Now the situation is reversed. In November, following a question from Paul Flynn in the Commons, the series became headline news on ITV in Wales. (It was largely ignored by BBC Wales but of that more later).

The RTV series will now feature in the two inquiries.

The first of these is a review of child abuse allegations in the 1970s and 1980s, headed by Keith Bristow, director general of the newly-created National Crime Agency. This will focus on allegations that may not have been properly investigated at the time.

The second, a review of the work of the North Wales Child Abuse Tribunal, is to be carried out by High Court judge Mrs Justice Macur.

The question is — how deep will the two new inquiries go? In other words, as far as North Wales goes, has the “Savilisation” effect already worn off?

The  government will be sorry they launched these inquiries which, if they had waited just a few days, would never have taken place.

Will they, briefly, go through the motions and come to the conclusion that, after all, everything was done properly?

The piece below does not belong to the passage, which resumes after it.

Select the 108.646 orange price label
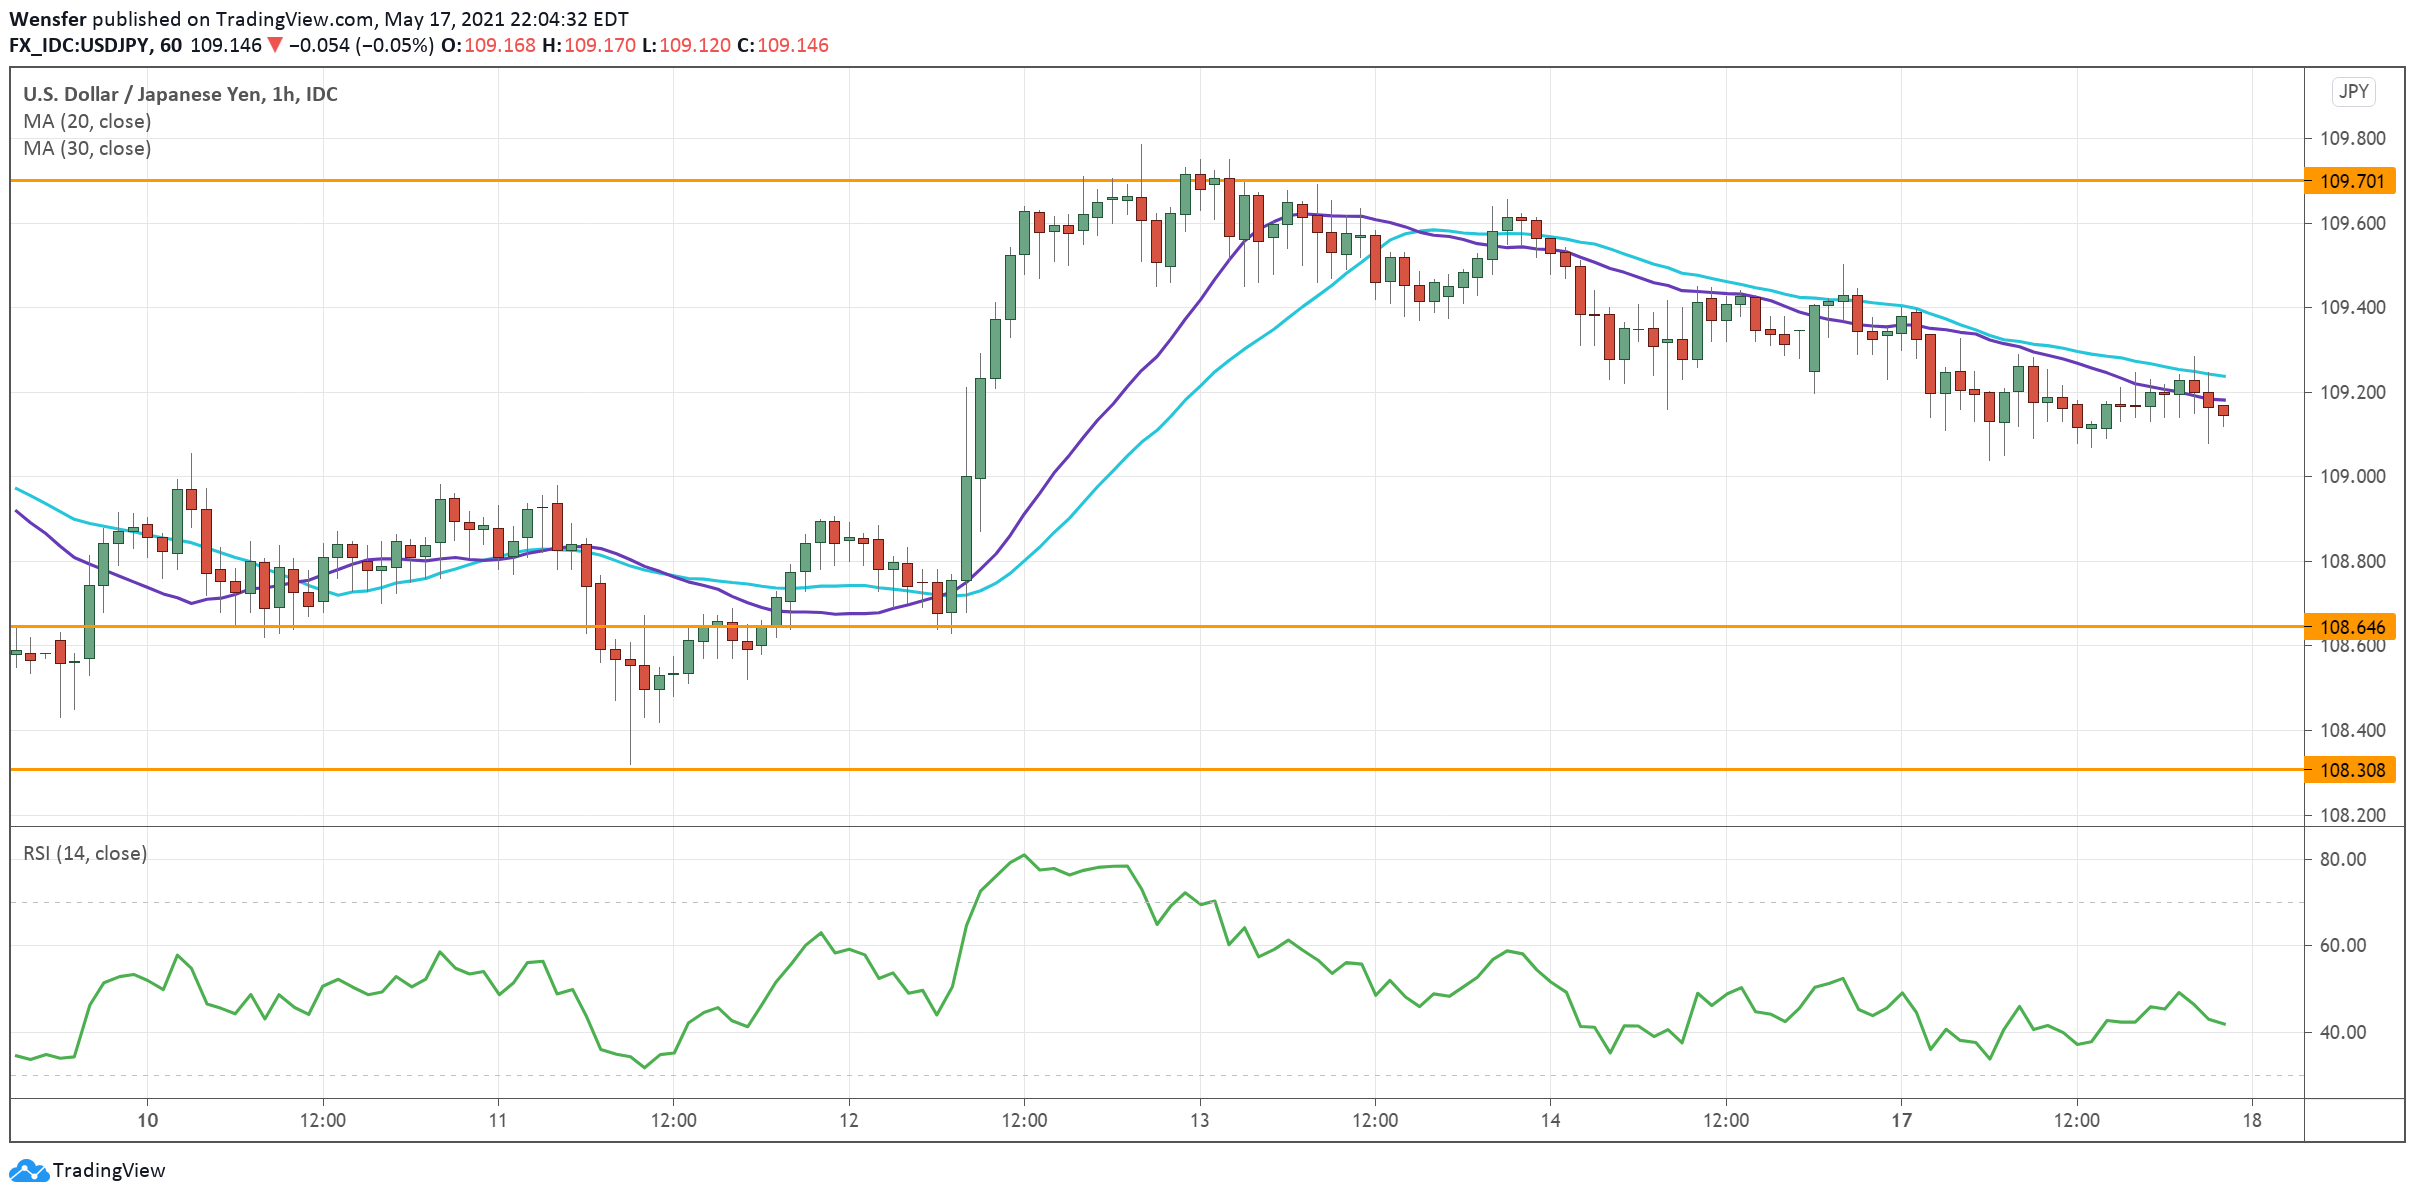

Hopefully not. Rebecca Television has written to Keith Bristow, the detective in charge of Operation Pallial, which is investigating if child abuse allegations were properly investigated in the 1970s and 1980s.

We’ve also written to Mrs Justice Macur, who’s job is to check that the North Wales Child Abuse Tribunal did its job properly.

We want to make sure the Rebecca Television material is considered properly.

But the stakes are high. If Bristow and Macur conclude that there are grounds for a deeper investigation into what happened, the government is going to be faced with a difficult dilemma.

The obvious route is to order another Tribunal to investigate the first Tribunal. The first one cost £14 million — a new one will cost even more.

There’s a precedent, of course — Northern Ireland’s Bloody Sunday. The first Tribunal, under Lord Justice Widgery, was fatally tarred by accusations that it was an exercise designed to clear the SAS of charges that they had killed innocent civilians.

The second Tribunal, under Justice Saville, cost more than £200 million and concluded that the soldiers had, indeed, gunned down unarmed demonstrators.

The Rebecca Television series shows that there are plenty of questions to be answered. When Paul Flynn asked Theresa May if she would read this material, she assured him that police would be looking into these allegations.